- GIVEN DATA
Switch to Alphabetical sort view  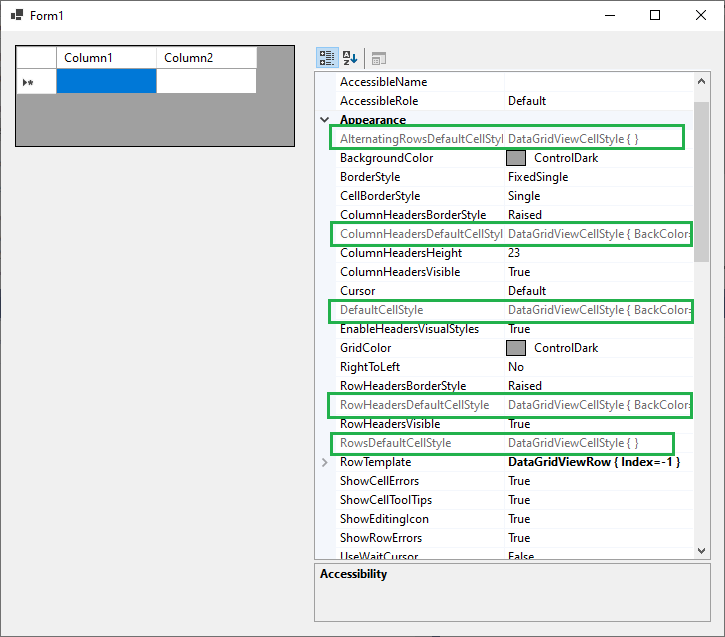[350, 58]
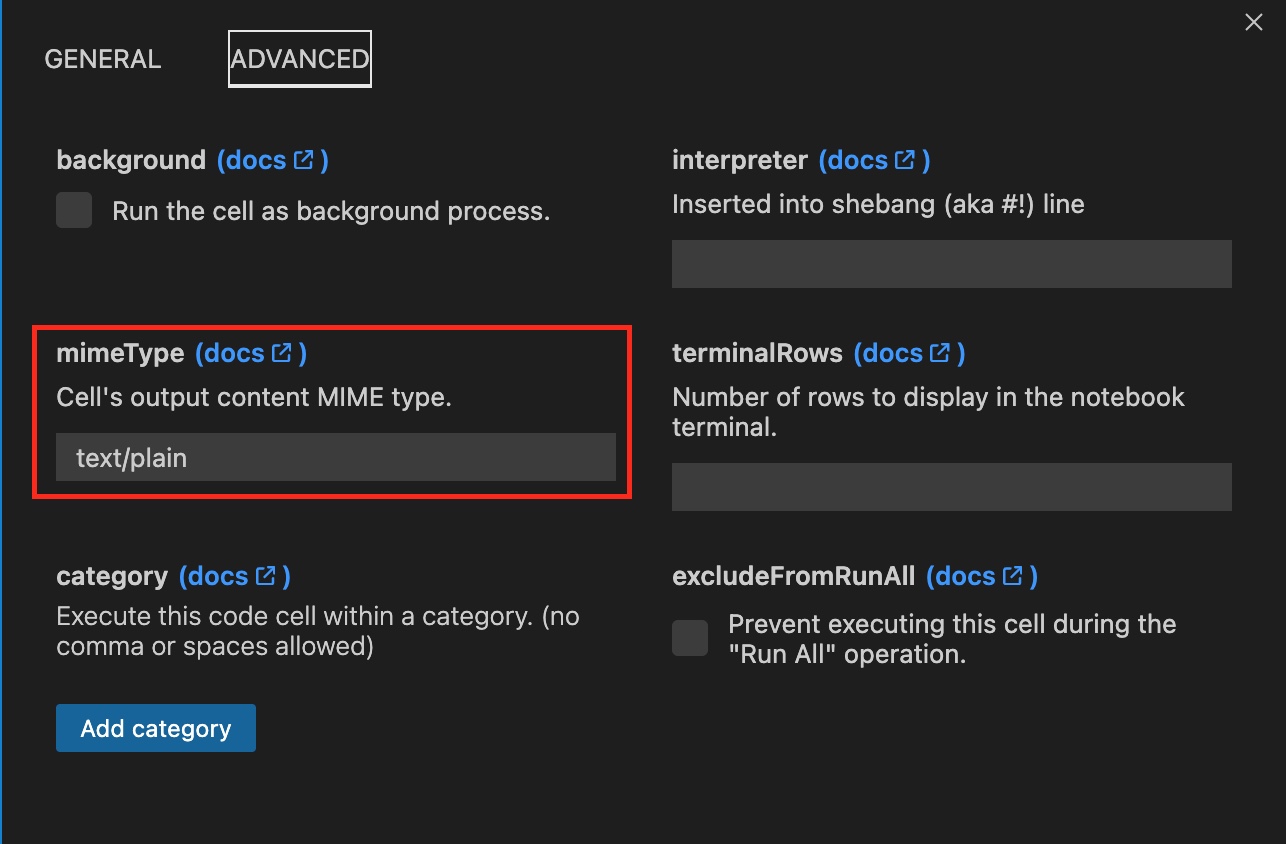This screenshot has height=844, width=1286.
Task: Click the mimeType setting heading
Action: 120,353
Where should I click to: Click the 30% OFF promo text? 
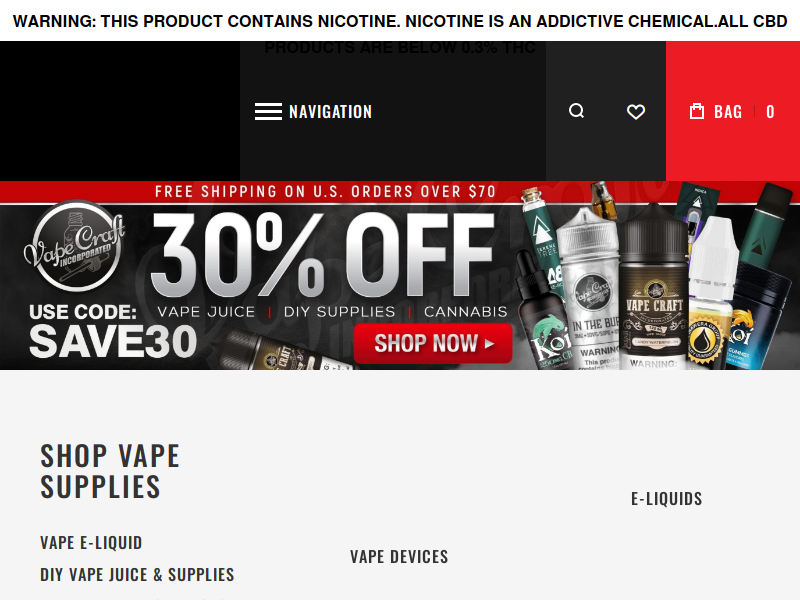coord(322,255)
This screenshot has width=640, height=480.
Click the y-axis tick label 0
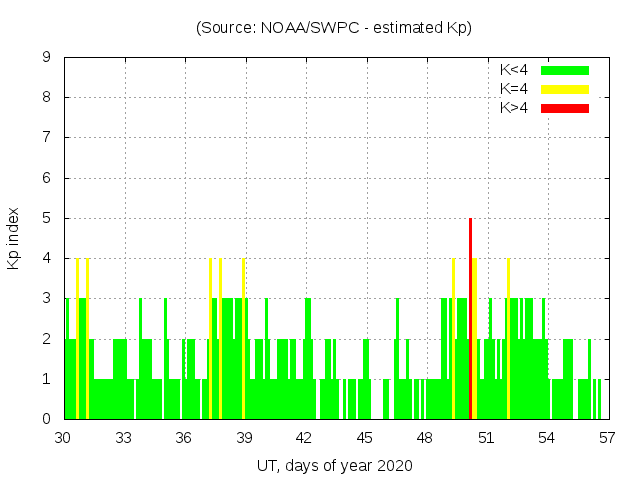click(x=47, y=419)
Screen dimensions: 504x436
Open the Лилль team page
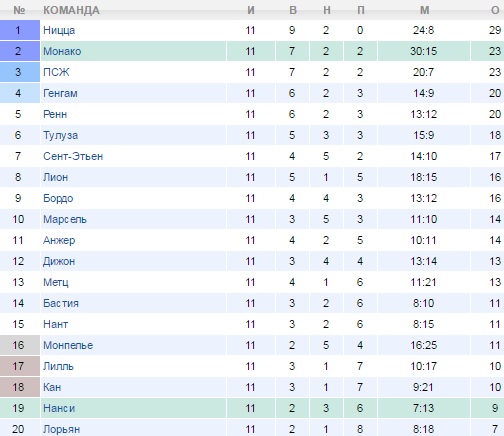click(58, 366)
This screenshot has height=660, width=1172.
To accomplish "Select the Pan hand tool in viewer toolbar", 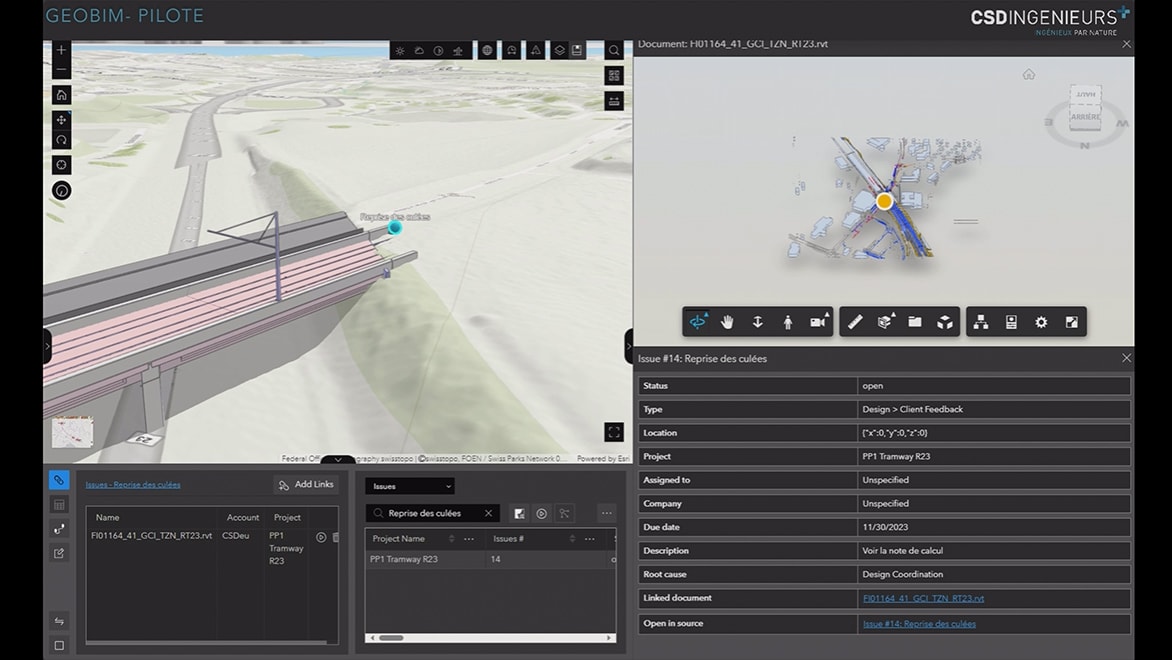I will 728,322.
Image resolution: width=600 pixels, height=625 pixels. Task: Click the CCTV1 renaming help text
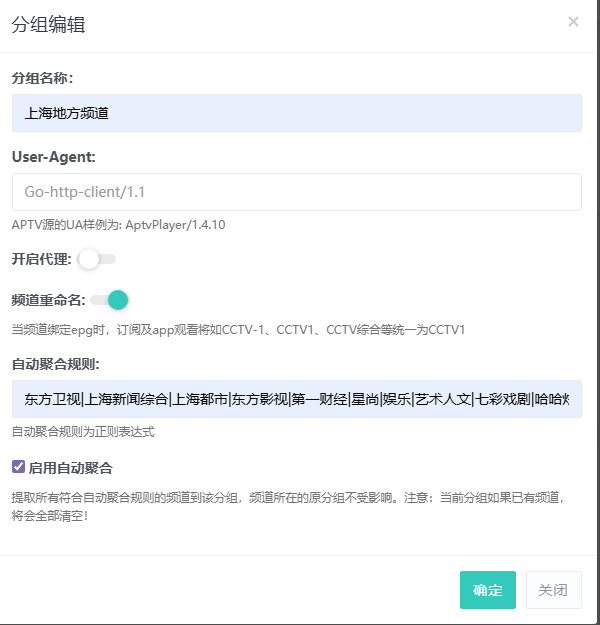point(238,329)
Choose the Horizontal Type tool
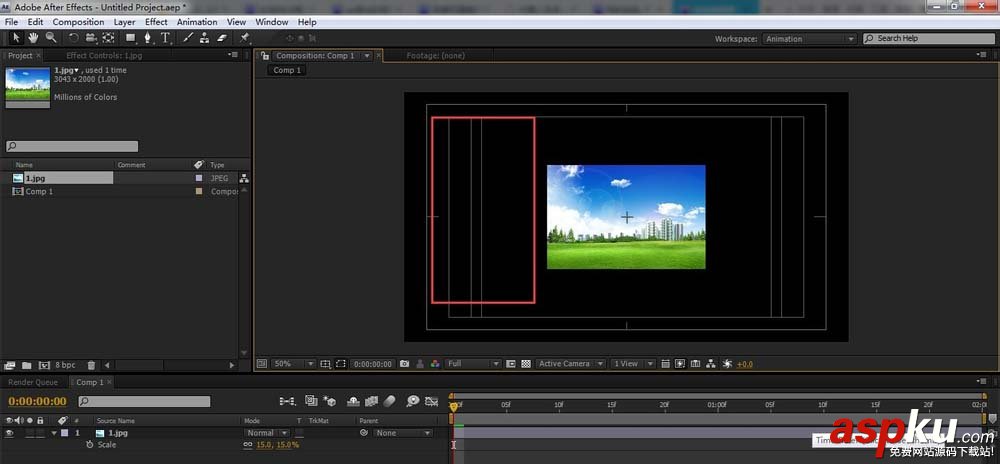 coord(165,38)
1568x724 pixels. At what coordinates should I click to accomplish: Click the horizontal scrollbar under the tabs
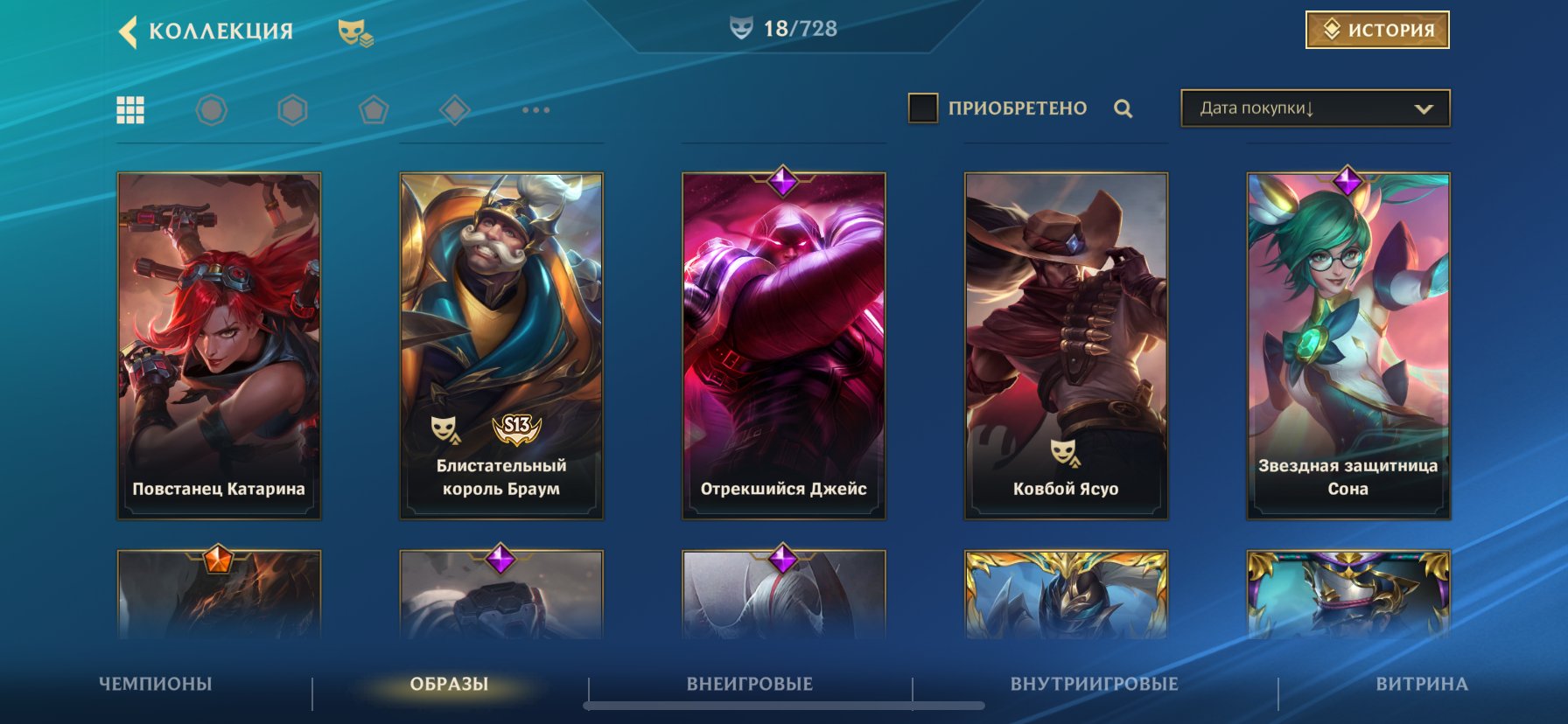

- WHAT YOU SHOULD DO
Copy nothing but the lines from the one containing "Choose the Horizontal Type tool" through the last line of the listing above, transcribed exactly and with no pictures.

- ANSWER AREA
Choose the Horizontal Type tool
 coord(165,38)
1568x724 pixels. At what coordinates should I click to accomplish: Click the horizontal scrollbar under the tabs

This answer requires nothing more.